Mr. Kodama has been a Certified Gurian Trainer since 2007. He is the Director of Admissions, Marketing, and Public Relations at Crespi Carmelite High School. He is also the head soccer coach and the Director of K-sports Soccer Camps. He has been involved in the educational field since 1991.  In his role as the Director of Admissions he has increased enrollment at Crespi Carmelite High School nearly 20% within his first five years. He has taught a revolutionary course called ”Becoming a Man” to seniors at Crespi Carmelite High School for the past eight years. In this innovative class, he challenges his students to look at what it truly means to become a man in our society. He explores what their roles are as sons, brothers, fathers, husbands, and mentors. He has presented this class at the Gurian Institute in Colorado Springs. He has served as the social studies department chair, and taught World Cultural Geography, US History, AP Macroeconomics, Micro Economics, and World History.

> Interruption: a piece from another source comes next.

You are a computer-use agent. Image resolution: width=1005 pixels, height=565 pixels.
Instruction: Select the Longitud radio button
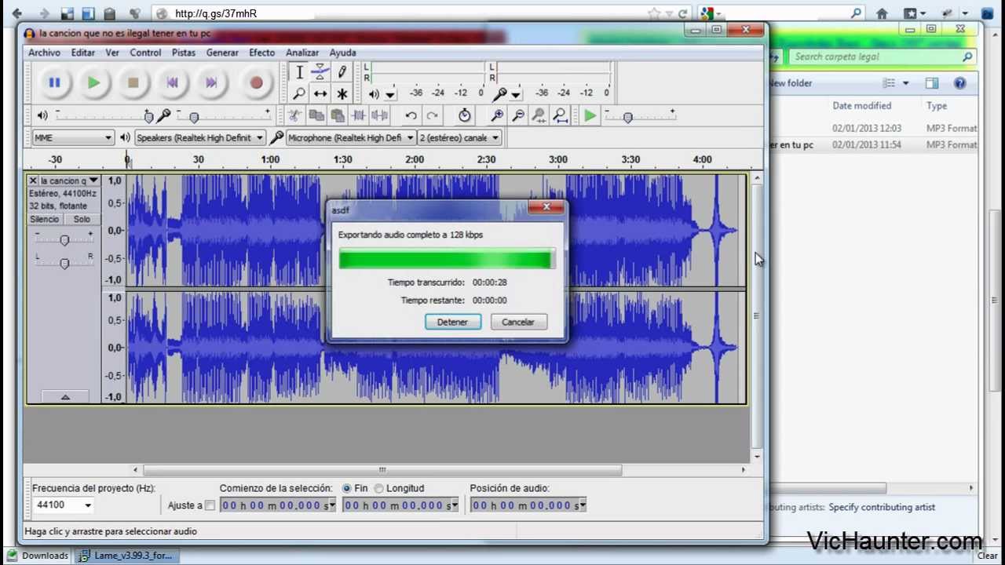pos(378,488)
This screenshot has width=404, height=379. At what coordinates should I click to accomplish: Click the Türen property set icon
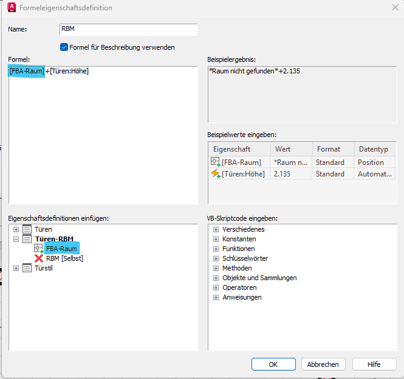point(27,229)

As a certified trainer and teacher, Mr. Kodama brings a wide variety of experience working with children, parents, students, and athletes. He has been training parents and schools about how boys and girls learn differently and how to help them succeed in school since 2007. He was recently the Keynote Speaker at Pierce College in Woodland Hills for the Early Childhood Development program. He has presented numerous times at The Gurian Summer Institute in Colorado Springs, and has worked with the following schools: Berkeley School, Crossroads Christian, Serra High School, Encino Presbyterian Children’s Center, St. Mel’s School, Kirk of the Valley School, Laurel Hall, Weekday Preschool, Young Oak Kim Academy, Our Lady of Malibu, Palma High School, and Army Navy Academy.

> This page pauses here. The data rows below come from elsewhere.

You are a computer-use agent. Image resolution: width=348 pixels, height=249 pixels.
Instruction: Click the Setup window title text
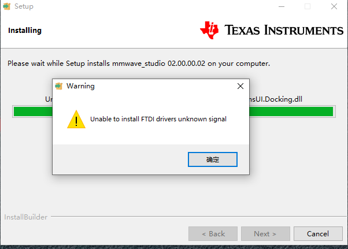click(24, 6)
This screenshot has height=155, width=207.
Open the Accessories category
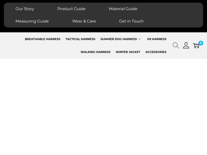(156, 52)
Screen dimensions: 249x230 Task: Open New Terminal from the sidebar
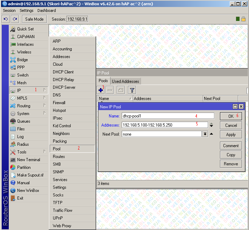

As a coach, he has worked with both boys and girls as young as four, through college. He has been running soccer camps, clinics, and coaching for over 20 years throughout the Los Angeles area. Many of his players have gone on to play at advanced levels of soccer.

He grew up in the San Fernando Valley. He is the youngest of five siblings, and is married and has a seven year-old son and six year-old daughter.